Chambers's Encyclopaedia, Volume 7: Maltebrun to Pearson, p. 469

Newport, since 1891 a county borough of Monmouthshire, a municipal borough, and, with Monmouth and Usk, a parliamentary borough, is seated on the river Usk, about 4 miles from its mouth, 24 miles SSW. of Monmouth and 145 W. of London, and it is one of the principal outlets for the produce of the extensive collieries and iron and steel works in the vicinity. Its shipping trade has greatly increased, and with it its dock accommodation, which now covers more than 80 acres. Newport is the largest iron-exporting port in the kingdom, and ranks third amongst the coal-exporting ports. In some years 3,000,000 tons of coal are exported, and 30,000 tons of iron pyrites and manganese imported. The town has many fine public buildings, prominent amongst them being the town-hall (1885), erected at a cost of £30,000, and St Woollos' Church, occupying an elevated site, and in style partly Norman and partly Perpendicular.
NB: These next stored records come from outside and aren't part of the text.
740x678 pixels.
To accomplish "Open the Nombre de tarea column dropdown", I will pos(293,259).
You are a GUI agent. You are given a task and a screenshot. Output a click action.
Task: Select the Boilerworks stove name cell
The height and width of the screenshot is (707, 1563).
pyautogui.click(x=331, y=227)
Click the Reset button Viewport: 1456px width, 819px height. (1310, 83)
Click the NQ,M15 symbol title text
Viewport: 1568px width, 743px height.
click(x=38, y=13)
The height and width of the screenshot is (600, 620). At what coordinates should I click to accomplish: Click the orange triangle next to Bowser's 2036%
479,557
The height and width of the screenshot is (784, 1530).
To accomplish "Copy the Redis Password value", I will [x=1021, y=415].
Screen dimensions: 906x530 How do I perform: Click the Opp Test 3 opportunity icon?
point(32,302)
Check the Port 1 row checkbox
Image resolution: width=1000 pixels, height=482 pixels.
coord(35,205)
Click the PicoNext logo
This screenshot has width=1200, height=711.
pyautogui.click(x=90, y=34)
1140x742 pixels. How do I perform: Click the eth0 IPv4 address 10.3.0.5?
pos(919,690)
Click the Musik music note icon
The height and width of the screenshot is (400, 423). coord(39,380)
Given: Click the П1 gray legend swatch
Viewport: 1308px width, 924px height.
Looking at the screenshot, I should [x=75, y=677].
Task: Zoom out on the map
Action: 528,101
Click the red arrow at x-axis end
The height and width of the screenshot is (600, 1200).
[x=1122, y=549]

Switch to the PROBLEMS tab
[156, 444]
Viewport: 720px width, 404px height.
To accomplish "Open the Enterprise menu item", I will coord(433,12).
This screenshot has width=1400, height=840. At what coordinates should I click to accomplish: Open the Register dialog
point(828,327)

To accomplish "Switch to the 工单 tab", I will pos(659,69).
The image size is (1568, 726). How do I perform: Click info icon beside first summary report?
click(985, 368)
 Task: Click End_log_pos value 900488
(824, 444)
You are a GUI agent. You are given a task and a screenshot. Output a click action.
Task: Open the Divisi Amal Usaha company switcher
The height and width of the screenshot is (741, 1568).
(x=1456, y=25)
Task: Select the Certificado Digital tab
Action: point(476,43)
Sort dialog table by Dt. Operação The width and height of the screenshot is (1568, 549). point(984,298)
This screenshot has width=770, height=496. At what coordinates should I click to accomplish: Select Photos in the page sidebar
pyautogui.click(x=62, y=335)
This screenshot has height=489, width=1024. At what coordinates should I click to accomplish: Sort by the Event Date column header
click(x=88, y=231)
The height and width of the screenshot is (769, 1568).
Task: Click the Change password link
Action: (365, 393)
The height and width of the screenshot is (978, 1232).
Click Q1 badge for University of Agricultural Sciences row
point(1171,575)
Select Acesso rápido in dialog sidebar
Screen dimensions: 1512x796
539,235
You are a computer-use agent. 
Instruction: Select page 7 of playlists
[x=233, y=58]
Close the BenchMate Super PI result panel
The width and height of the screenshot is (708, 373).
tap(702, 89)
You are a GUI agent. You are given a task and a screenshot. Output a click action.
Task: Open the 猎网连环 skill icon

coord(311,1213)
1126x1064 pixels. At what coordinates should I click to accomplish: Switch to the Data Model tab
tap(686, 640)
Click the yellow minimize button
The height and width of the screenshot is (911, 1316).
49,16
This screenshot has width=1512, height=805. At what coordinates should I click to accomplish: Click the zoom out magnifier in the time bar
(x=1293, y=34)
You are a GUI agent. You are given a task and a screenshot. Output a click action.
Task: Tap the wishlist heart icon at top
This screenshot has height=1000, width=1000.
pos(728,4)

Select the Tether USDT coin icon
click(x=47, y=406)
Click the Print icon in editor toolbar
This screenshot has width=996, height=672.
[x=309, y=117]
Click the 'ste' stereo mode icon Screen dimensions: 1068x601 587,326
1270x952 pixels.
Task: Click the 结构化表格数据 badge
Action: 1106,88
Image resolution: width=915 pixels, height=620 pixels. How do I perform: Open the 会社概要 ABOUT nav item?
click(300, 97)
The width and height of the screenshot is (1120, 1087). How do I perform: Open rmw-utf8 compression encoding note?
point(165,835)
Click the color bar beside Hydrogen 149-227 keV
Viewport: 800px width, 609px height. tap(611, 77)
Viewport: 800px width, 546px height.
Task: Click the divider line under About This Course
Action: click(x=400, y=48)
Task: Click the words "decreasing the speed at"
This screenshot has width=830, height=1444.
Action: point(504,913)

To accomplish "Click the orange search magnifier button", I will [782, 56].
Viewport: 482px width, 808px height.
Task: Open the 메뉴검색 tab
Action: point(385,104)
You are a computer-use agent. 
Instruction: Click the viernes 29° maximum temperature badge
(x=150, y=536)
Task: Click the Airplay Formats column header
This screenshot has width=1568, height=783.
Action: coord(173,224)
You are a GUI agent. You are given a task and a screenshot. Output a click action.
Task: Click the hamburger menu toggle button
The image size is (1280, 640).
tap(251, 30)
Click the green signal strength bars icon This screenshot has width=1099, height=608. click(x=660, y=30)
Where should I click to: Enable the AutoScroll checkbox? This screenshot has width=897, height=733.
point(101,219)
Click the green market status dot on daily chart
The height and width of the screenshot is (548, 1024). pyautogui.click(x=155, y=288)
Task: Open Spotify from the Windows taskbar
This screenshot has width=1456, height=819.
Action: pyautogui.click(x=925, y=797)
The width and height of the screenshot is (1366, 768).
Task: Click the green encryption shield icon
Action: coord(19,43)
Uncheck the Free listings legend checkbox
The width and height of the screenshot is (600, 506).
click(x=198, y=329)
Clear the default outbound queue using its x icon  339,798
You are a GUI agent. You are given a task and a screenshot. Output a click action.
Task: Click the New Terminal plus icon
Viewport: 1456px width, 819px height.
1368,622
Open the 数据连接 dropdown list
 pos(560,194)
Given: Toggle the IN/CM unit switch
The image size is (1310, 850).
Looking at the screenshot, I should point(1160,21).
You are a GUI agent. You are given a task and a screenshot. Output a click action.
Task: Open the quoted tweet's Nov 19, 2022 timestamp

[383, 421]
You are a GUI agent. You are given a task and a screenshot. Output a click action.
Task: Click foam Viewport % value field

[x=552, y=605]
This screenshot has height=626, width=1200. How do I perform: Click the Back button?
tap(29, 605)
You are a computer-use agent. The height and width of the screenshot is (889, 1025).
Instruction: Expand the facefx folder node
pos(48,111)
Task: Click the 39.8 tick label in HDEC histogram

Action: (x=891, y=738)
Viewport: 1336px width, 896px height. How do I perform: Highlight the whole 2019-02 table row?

Besides its shipping trade, Newport has manufactures of india-rubber, gutta-percha, and railway and telegraph plant and wagons, whilst several important brass and iron foundries are in operation, as well as breweries and pottery-works. On 4th November 1839 the town was the centre of a Chartist outbreak, which resulted in the death of twenty persons, and the wounding of many more. Pop. (1801) 1087; (1881) 38,427; and in 1891, when it was created a county borough, 54,707.